** start of Provided text **

# Headset spacers



## Oakeshott (Nov 1, 2012)

Are the gaps in the first two pictures acceptable?


----------



## eatdrinkride (Jun 15, 2005)

The two pictures look different so not sure what you're asking. But as a general rule I would say 3 to 5 millimeters is what you're shooting for.


----------



## Oakeshott (Nov 1, 2012)

Is it okay if it's around 6-7mm max?


----------



## Flamingtaco (Mar 12, 2012)

Doesn't matter how much spacer you have above the stem, as long as the steerer tube cut so it does not extend beyond the mfg's listed max height. If the steerer is too long, you can still mount the stem as long as it stays below the max height rating of the steerer.

Looks odd to some doing that, but those that do don't care


----------



## customfab (Jun 8, 2008)

2nd photo probably doesn't have enough clearance to allow the headset to preload but it depends on the tip cap. Other than that your on the right track. It's actually preferred to have a spacer on top of the stem. That way the steer tube comes all the way through the stem for the most secure interface.


----------



## Oakeshott (Nov 1, 2012)

Thanks for the help everyone.

@customfab - You're right about the second picture not having enough clearance. The top cap was bottoming out on the exposed steerer tube. I ended up going with the first picture. The gap was slightly more than the recommended 3-5 mm, however, I was able to set the preload with no problems.


----------

** end of Provided text **
** start of Dataset extract **

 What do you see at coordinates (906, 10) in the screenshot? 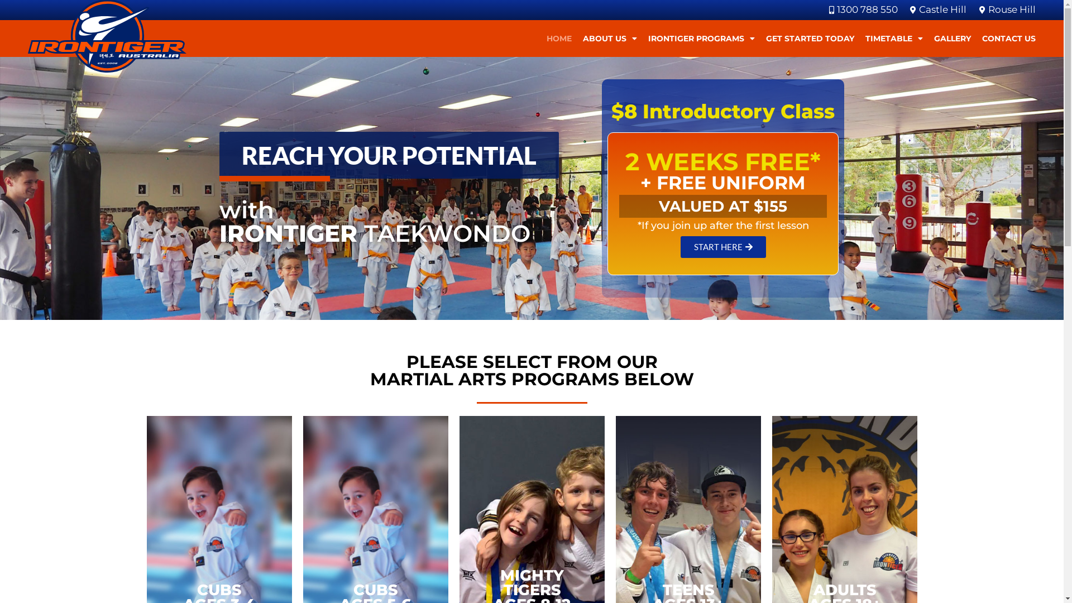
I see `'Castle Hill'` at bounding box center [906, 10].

** end of Dataset extract **

▶ _Work to be completed_:
Update the headset spacer thread, everything from "Are the gaps" down to "you're shooting for.", with "pictures" changed to "images" at each occurrence. Work only from the headset spacer thread; leave the listing out of it.

▶ _Answer for the task_:
Are the gaps in the first two images acceptable?


----------



## eatdrinkride (Jun 15, 2005)

The two images look different so not sure what you're asking. But as a general rule I would say 3 to 5 millimeters is what you're shooting for.